A a la propuesta de escribir sobre un museo de nuestra vida en el taller de escritura, surgió este texto
Pintada no vacía pintada está mi casa,
Del color de las grandes pasiones y
desgracias.
Miguel Hernandez
Y mi museo estariá también pintado, no vacío pero habrá pocas cosas.
Sería una sala circular con una sola puerta, por la
que entré y salí de esta existencia. El recorrido sería en sentido inverso a
las agujas del reloj. El centro permanecería vacío, como un lugar desde donde
tener una visión panorámica de todo lo que fue. Al ingresar alguien, se
activaría una música suave de guitarra clásica.
Ahí estarían los trozos de mi primer objeto deseado:
un caballito de madera que duró 24h. Cerca mi barco de casco naranja y su vela
de algodón azul.
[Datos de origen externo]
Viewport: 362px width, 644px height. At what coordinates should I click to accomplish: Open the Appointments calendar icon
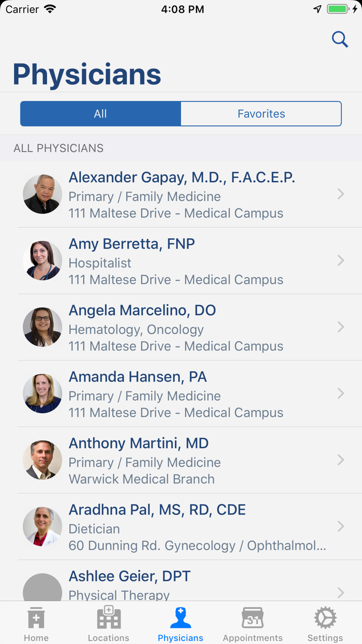pyautogui.click(x=253, y=618)
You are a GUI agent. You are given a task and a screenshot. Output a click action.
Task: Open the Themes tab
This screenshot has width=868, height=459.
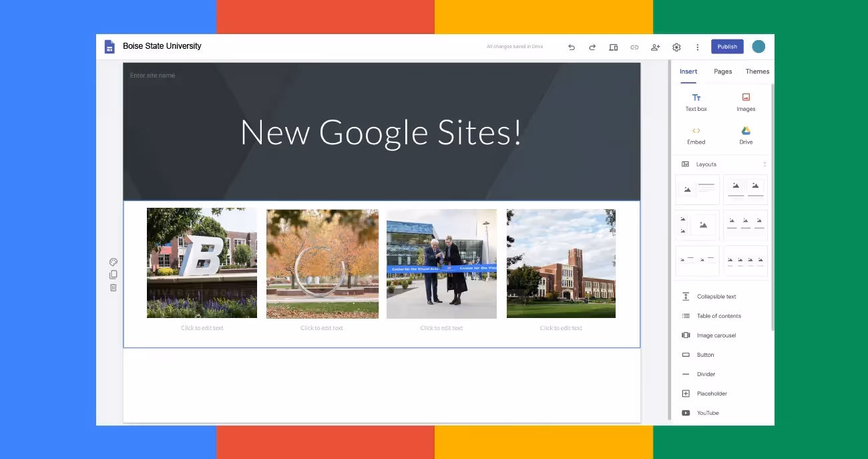756,71
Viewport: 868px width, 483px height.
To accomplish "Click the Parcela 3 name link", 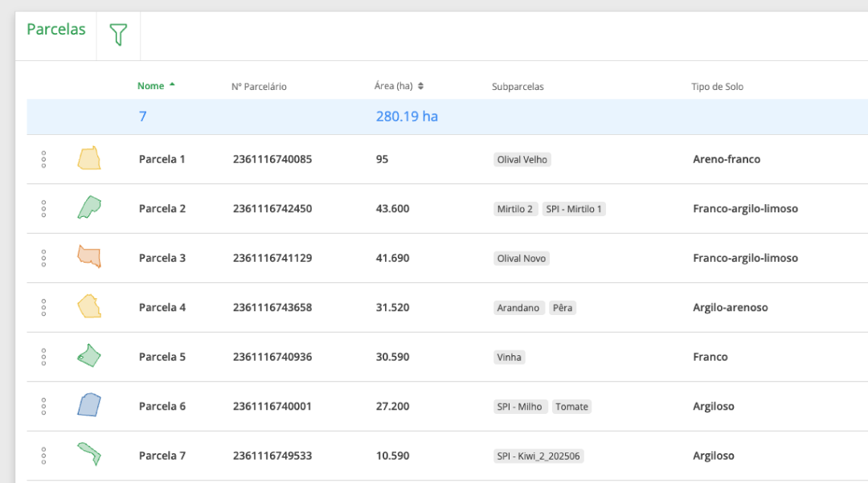I will 162,258.

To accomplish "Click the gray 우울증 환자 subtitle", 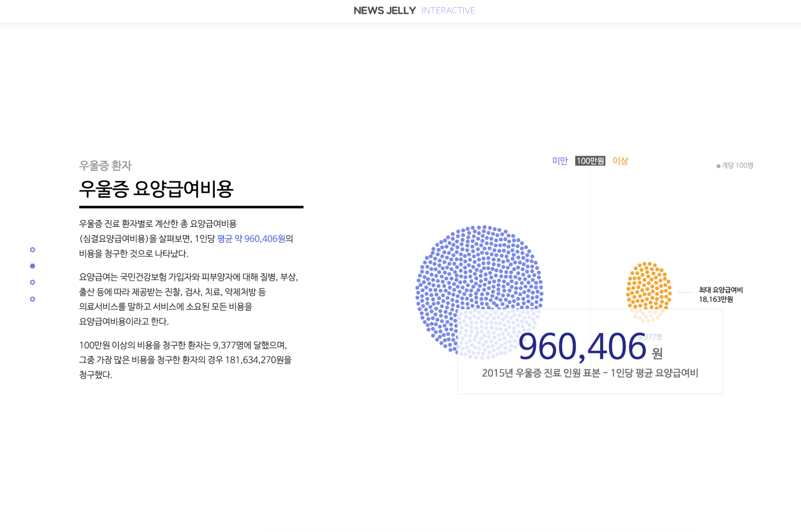I will click(105, 166).
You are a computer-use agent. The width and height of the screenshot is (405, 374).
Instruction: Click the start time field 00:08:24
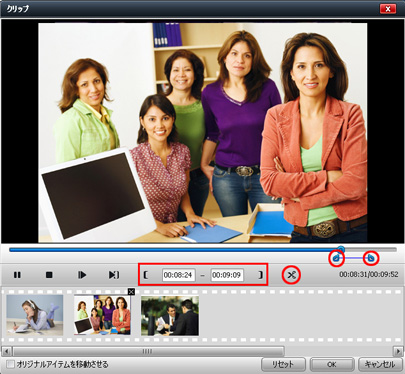tap(178, 275)
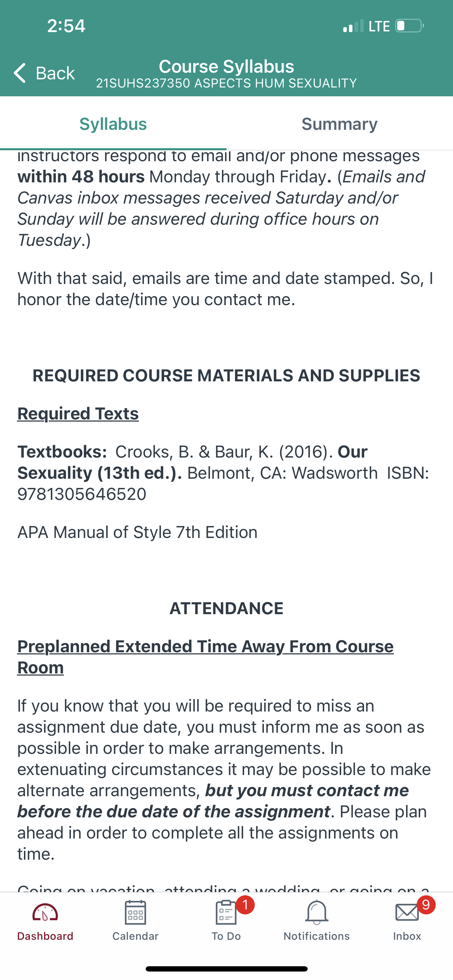Image resolution: width=453 pixels, height=980 pixels.
Task: Tap the 2:54 clock in status bar
Action: pyautogui.click(x=66, y=26)
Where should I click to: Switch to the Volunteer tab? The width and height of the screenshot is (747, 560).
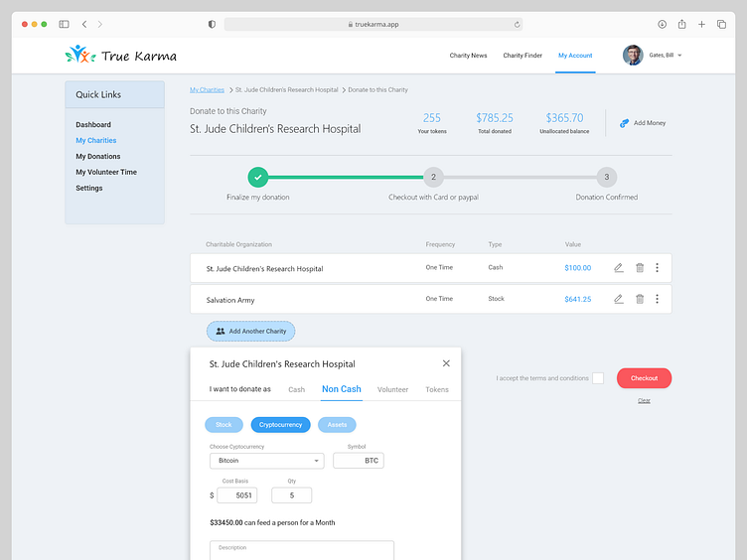(392, 389)
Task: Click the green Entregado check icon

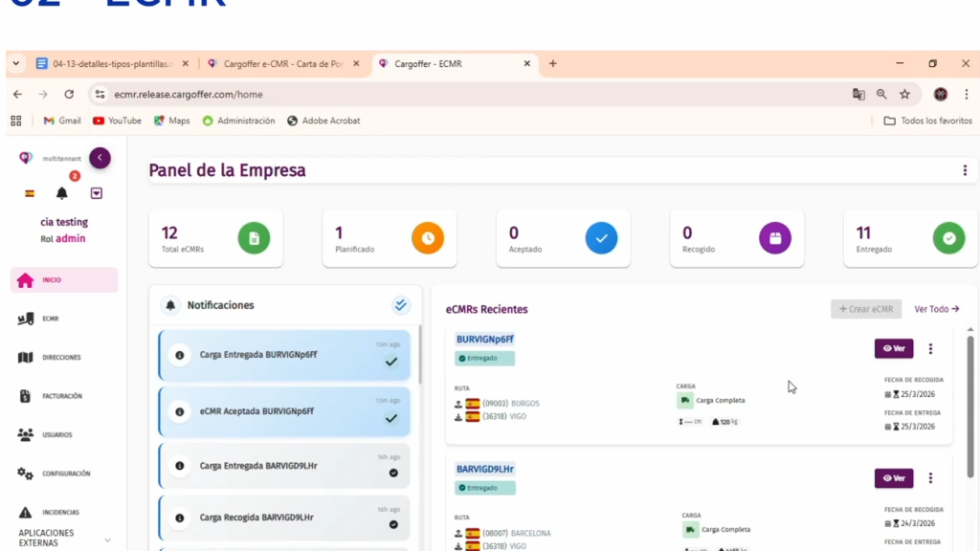Action: click(x=948, y=238)
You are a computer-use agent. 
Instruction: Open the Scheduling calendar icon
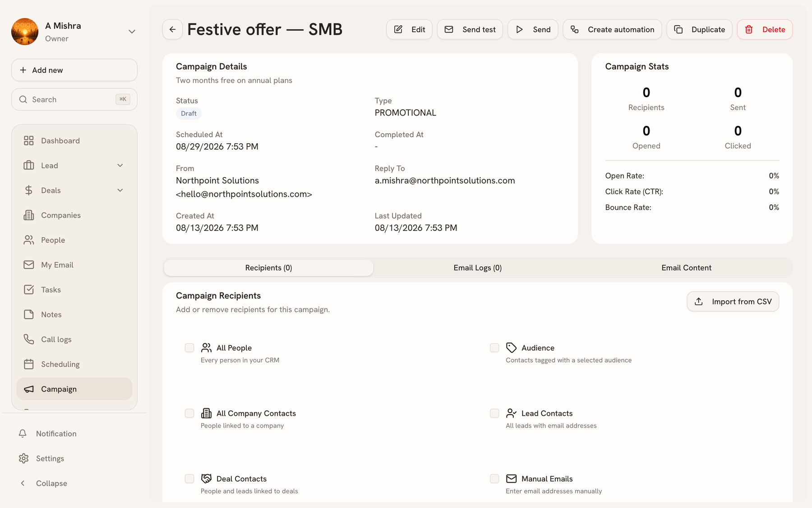tap(29, 364)
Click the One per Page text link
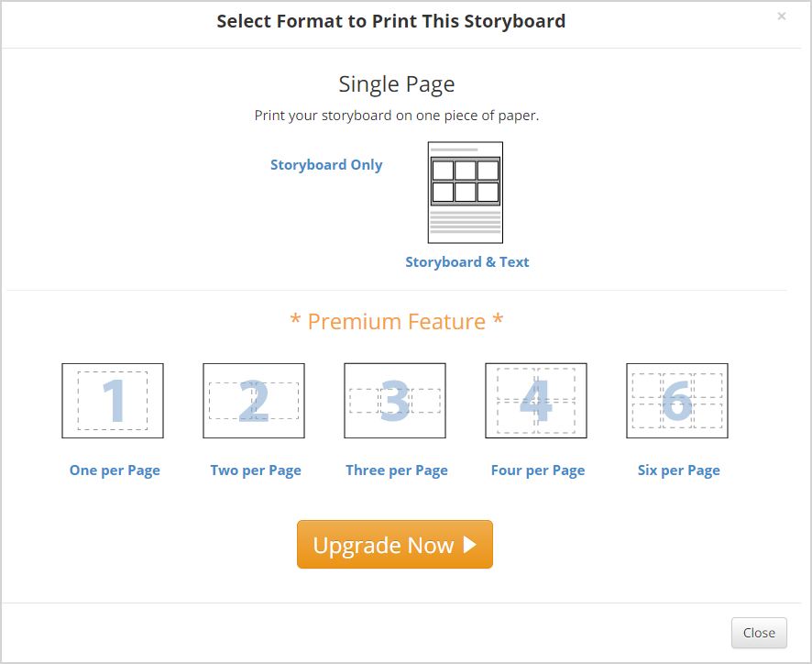Screen dimensions: 812x664 [115, 470]
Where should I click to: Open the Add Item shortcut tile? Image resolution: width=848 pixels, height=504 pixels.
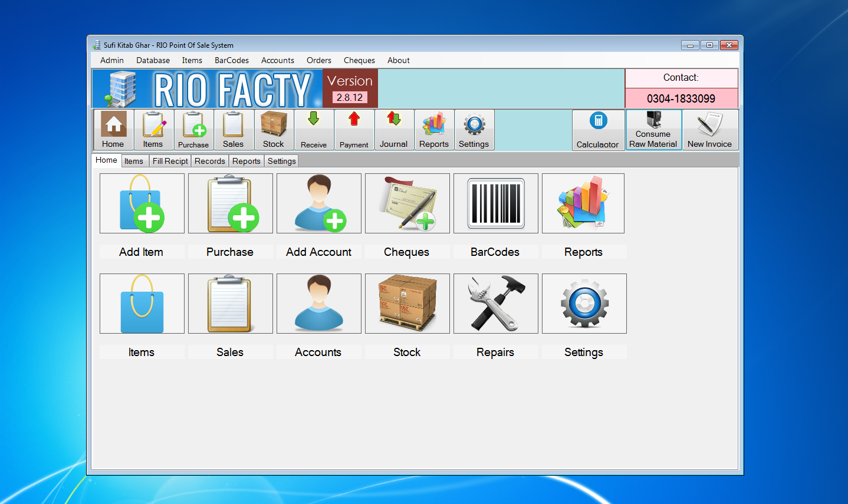point(142,203)
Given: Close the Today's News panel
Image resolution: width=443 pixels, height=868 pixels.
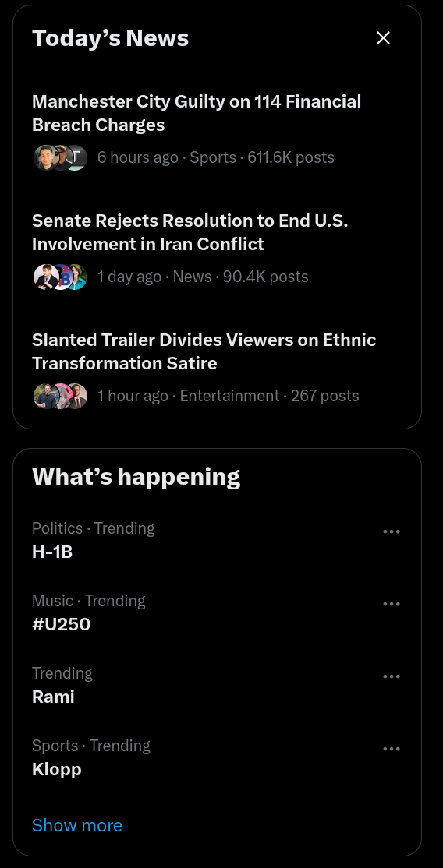Looking at the screenshot, I should point(383,37).
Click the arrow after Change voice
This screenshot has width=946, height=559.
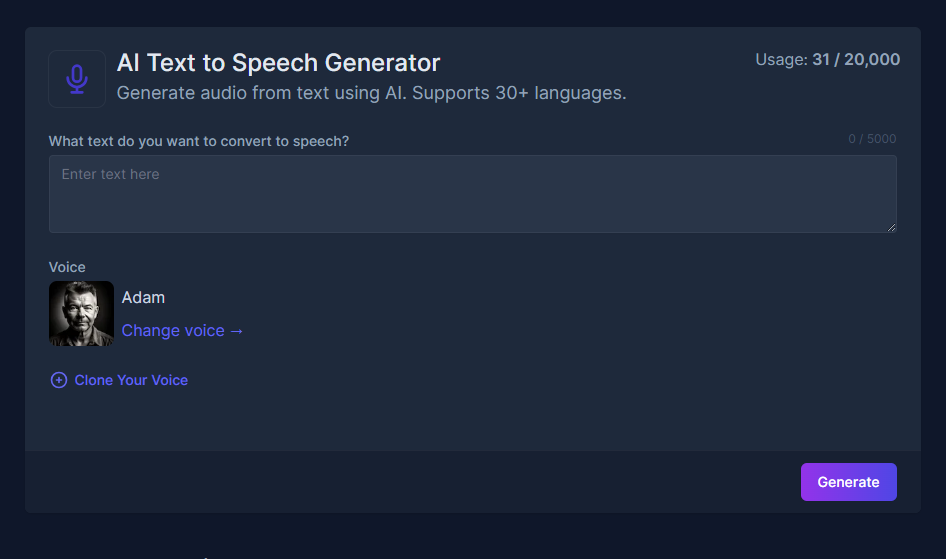click(237, 331)
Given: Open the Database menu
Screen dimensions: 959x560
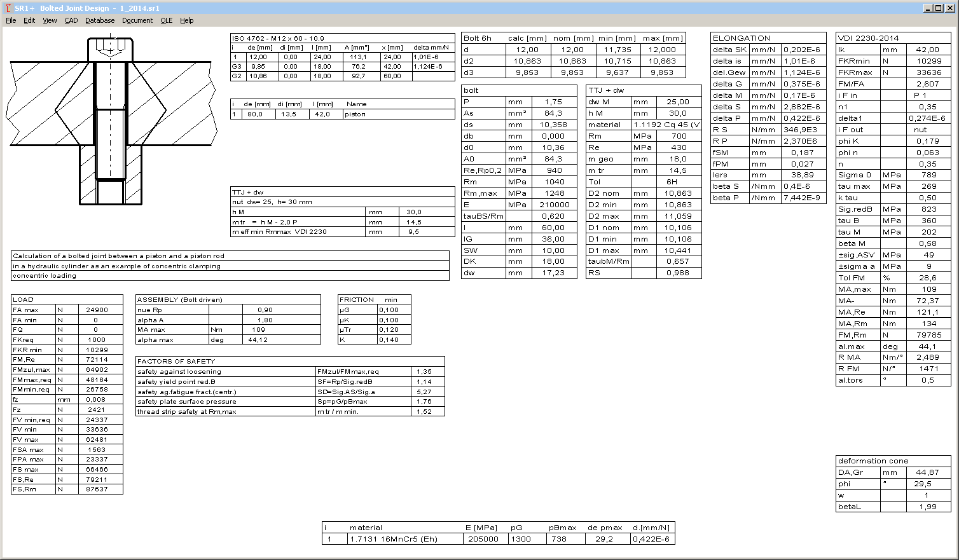Looking at the screenshot, I should 99,20.
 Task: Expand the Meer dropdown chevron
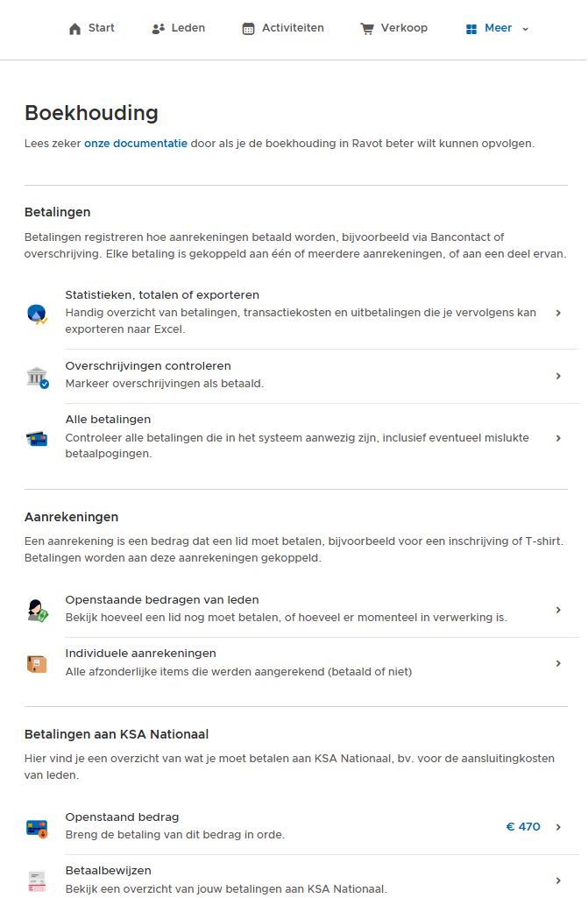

Habría 2 o 3 repisas,
para los pequeños objetos más míos: los guantes blancos de los días de fiesta
en la escuela, la insignia de mi colegio, el broche con el que durante muchos
años me até el pelo y mi primera lapicera a fuente.
Junto a mi bergere a
cada lado una mesita. En una álbumes de fotos, en la otra mis acuarelas,
dibujos y las cosas que he escrito y compaginado. Sobre ellos mis lentes y mi
lapicera Waterman. Ella se llama Socorro, es que me auxilia al escribir desde
hace 24 años.
En la pintura de la pared, para quien tenga ojos
para ver, estarían mis alegrías, mis dolores, los momentos imborrables y los
desafíos. Todos los sentimientos que manifesté o no, con los que contacté o no,
pero fueron míos.
Luego de que mis seres más cercanos lo hubieran
recorrido, el museo desaparecería como yo, integrándose al espacio infinito.